Regulatory system of mGluR group II in the nucleus accumbens for methamphetamine‐induced dopamine increase by the medial prefrontal cortex
Author(s) -
Haddar Meriem,
Uno Kyosuke,
Hamatani Kohei,
Muramatsu Shinichi,
Nitta Atsumi
Publication year - 2019
Publication title -
neuropsychopharmacology reports
Language(s) - English
Resource type - Journals
SCImago Journal Rank - 0.661
H-Index - 13
ISSN - 2574-173X
DOI - 10.1002/npr2.12068
Subject(s) - nucleus accumbens , ventral tegmental area , prefrontal cortex , metabotropic glutamate receptor , dopamine , meth , chemistry , microdialysis , glutamate receptor , neuroscience , methamphetamine , medicine , biology , pharmacology , biochemistry , receptor , dopaminergic , organic chemistry , acrylate , polymer , cognition , monomer
Aim We previously reported that methamphetamine (METH)‐induced conditioned place preference was attenuated by Shati/Nat8l overexpression in the medial prefrontal cortex (mPFC). Shati/Nat8l overexpression in the mPFC expressed lower levels of both glutamate and dopamine (DA) in the nucleus accumbens (NAc) and attenuated METH‐induced DA elevation. We suggested a mechanism in which a decline of glutamate levels in the NAc decreases extracellular DA levels. However, the hypothesis has not confirmed. Methods We conducted a recovery experiments by pre‐microinjection of an mGluR group II antagonist, LY341495, into the NAc shell of mPFC‐Shati/Nat8l‐overexpressed mice followed by METH injection and DA levels measurement by in vivo microdialysis. Results Pretreatment with LY341495 was able to restore METH‐induced DA increase. Furthermore, mice injected with an adeno‐associated virus vector containing GFP (AAV‐GFP vector) in the mPFC expressed a colocalization of GFP with DARPP‐32 a medium spiny neuron (MSN) marker.
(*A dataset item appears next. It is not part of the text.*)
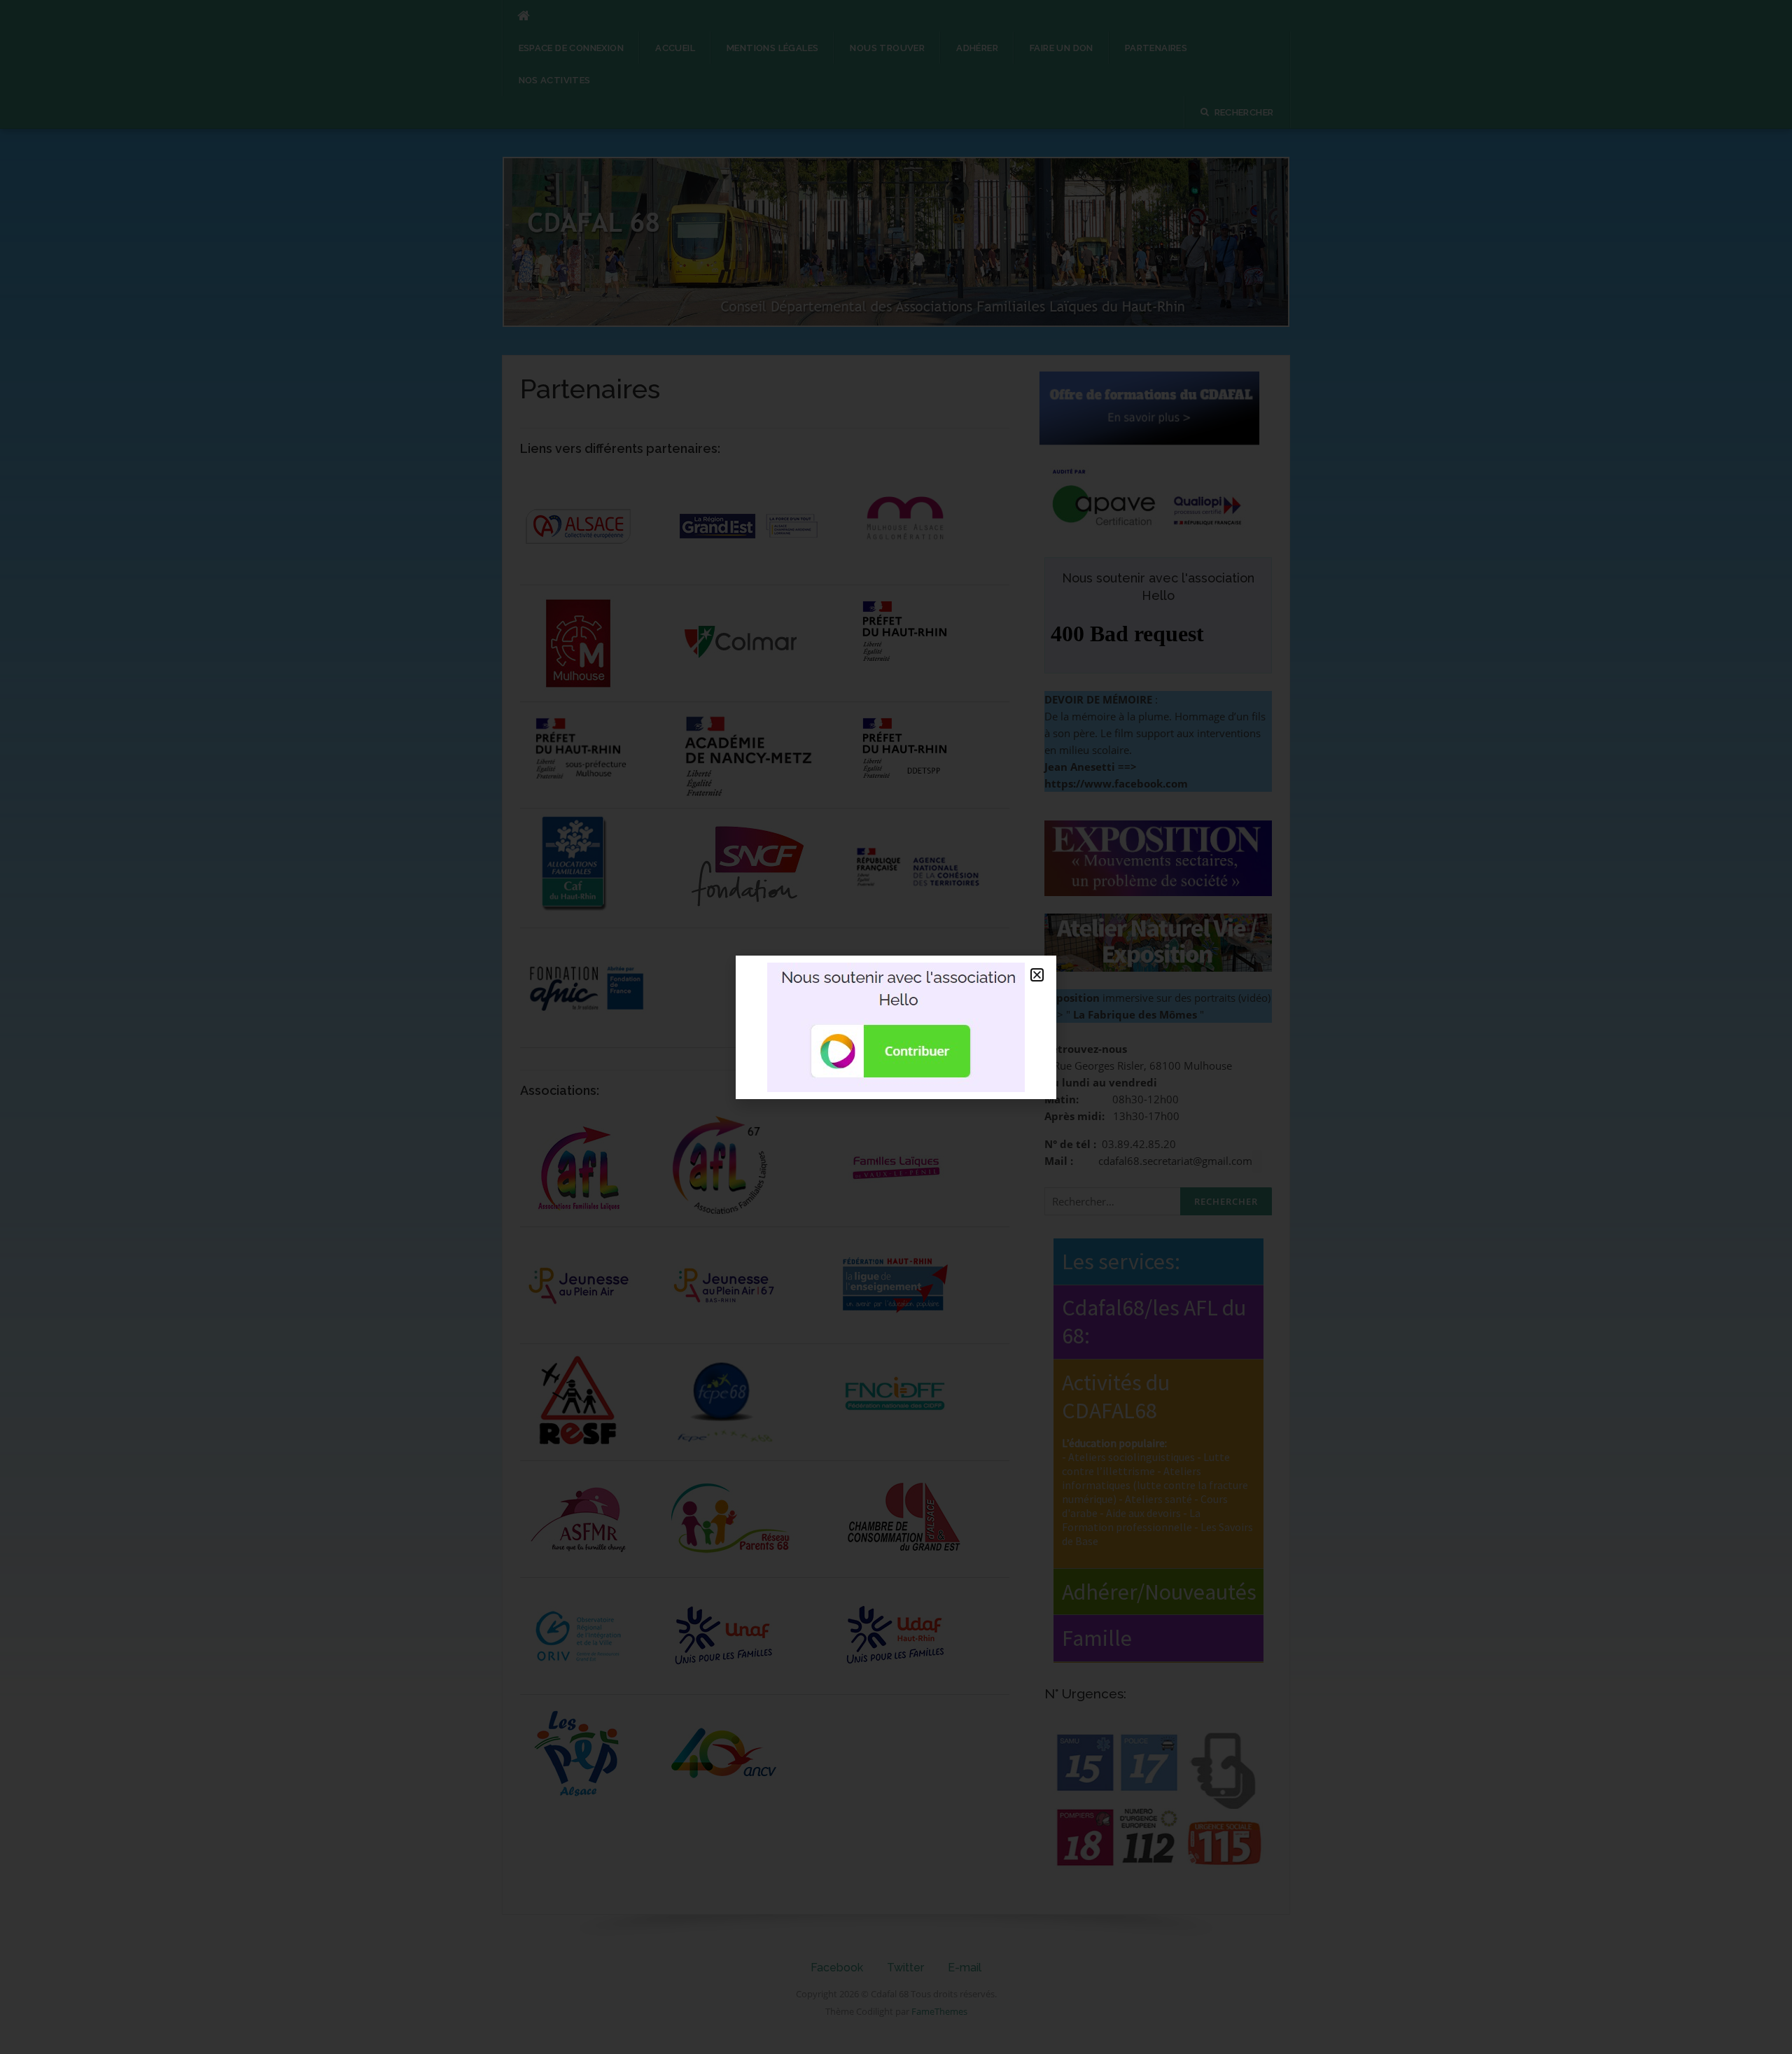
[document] (896, 1027)
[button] (1037, 975)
Next, co‐immunostaining of DARPP‐32 and neuronal nitric oxide synthase (nNOS: expressed in a subtype of gamma‐Aminobutyric acid (GABA interneurons) in ventral tegmental area (VTA) showed a colocalization of nNOS and DARPP‐32. Conclusion These results provided a proof that Shati/Nat8l attenuation of METH‐induced DA increase is mediated by mGluR group II in the NAc. Moreover, immunohistochemical study showed a direct connection of mPFC projection neurons with NAc MSN and a connection of MSN projection neurons with a subtype of GABA interneurons in VTA.